Methodology

The EDP Partnering Framework

Core partnerships

‘Development is tough and getting it right, whether social, economic, housing or green, is not easy. Partnership is a way to improve the process and the result.’ Andrew Boraine, CEO, Western Cape Economic Development Partnership

Why partnerships?

Economic development is complex and it is seldom that one organisation or part of society has all the resources or ideas necessary to solve persistent problems that require going beyond ‘business as usual’.  Solving such problems requires us to understand who has a role to play in working towards solutions. Partnership in economic development is not just about mobilising resources to address the problems; it is about juxtaposing different ideas and going beyond the normal consultation process in order to co-create and co-implement a solution. Partnership in this area builds high levels of accountability and moves away from paternalistic models that want to keep government out and privatise the process. It goes beyond the binary thinking mode of either one or the other, whether that be public or private, public or civil society, private or civil society.

Partnership is about co-design and co-ownership of solutions. It steers a path between any one organisation’s preconceived notions of the problem and its solutions. In complex situations, such as in a developmental state, partnerships should be thought of as a prerequisite for success.

What kinds of partnerships?

  1. There are multiple types of partnership that are often needed in the same economic developmental process. The following four are useful: Cross-government partnerships. Usually the government is involved in societal development, and so it needs to partner with itself. Government departments must develop transversal partnerships, which will encourage better coordination and alignment of line departments and silos. Vertical intergovernmental alignment is also required, involving agreements to collaborate across national, provincial and municipal bodies.
  2. Cross-discipline partnerships. Universities and professional disciplines can also benefit from partnerships.
  3. Cross-sector partnerships take a whole-of-society approach. They involve partnerships between the public sector, the private sector and the independent sector (citizens and public interest organisations). These are therefore partnerships between organisations that have different cultures and values: for example, a government department may have a culture of power and a focus on the redistribution of resources, while a private firm may have a culture of making a profit for the shareholders.
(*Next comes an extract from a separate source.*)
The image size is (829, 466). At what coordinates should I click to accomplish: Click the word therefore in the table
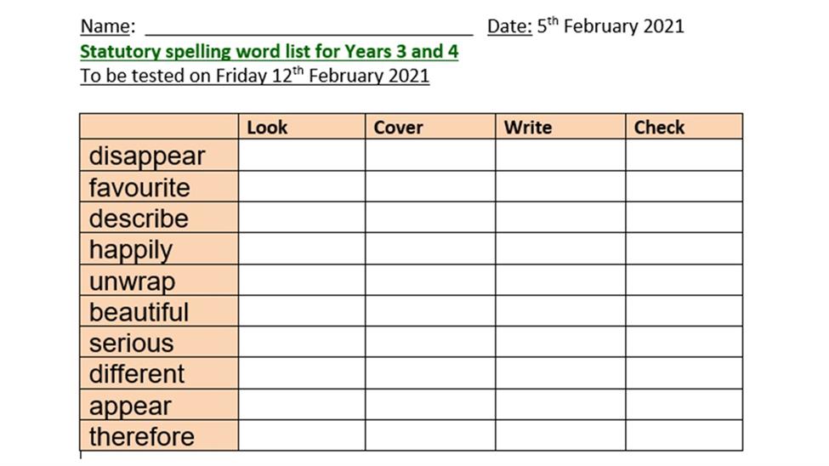pyautogui.click(x=142, y=436)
In such cases one needs to build relationships and partnerships by creating shared values.
  4. Cross-border partnerships have a spatial element. They can span different neighbourhoods or municipal areas; the core issue with such partnerships is how to cross real and virtual boundaries.

How to establish a partnership?

Here are five tips for establishing effective partnerships.

A partnership is only as strong as its partners and it mustn’t take over the mandate of the partners. Its role is to help the partners to deliver on their own mandates but in a collaborative way. Something is wrong if the partnership starts substituting a partner, so it is key to:

  • Focus on building the capacity of the partners, and to avoid the temptation to bypass any one partner who may be under-performing
  • Have a clear division of labour
  • Address overlapping and competing mandates upfront
  • Separate functions and explicitly address who has the mandate to do what.

Partners will have different and often competing interests, and it is vital to identify all shared values. A shared value could even be just to say ‘we agree to work together even if we differ.’ Ask the question, ‘what do we have in common despite our surface differences?’

Combine vision and action upfront. Vision without action is sterile and action without vision is blind.

  • Build a partnership that can plan and strategise the visionary side and implement the plan.
  • Build trust in action, as trust is seldom built by talking. Don’t set up a forum or a talk shop. Rather, set up a partnership for action that has a strategic component with a vision and a common agenda. There is nothing wrong with a dialogue partnership, but it must lead to implementation.

The partnership design process involves the same principles used when designing a product or a system. Specifically:

  • Ask yourself whether the partnership is user-centric.
  • You need to try out the partnership, so don’t design it for every conceivable eventuality. Rather, fail quickly and often. Try things!
  • Partnerships change over time, and change quickly from the initial concept, so keep them light, not complex. Avoid an over-written partnership constitution, so that you can adjust as partners – and priorities – come and go.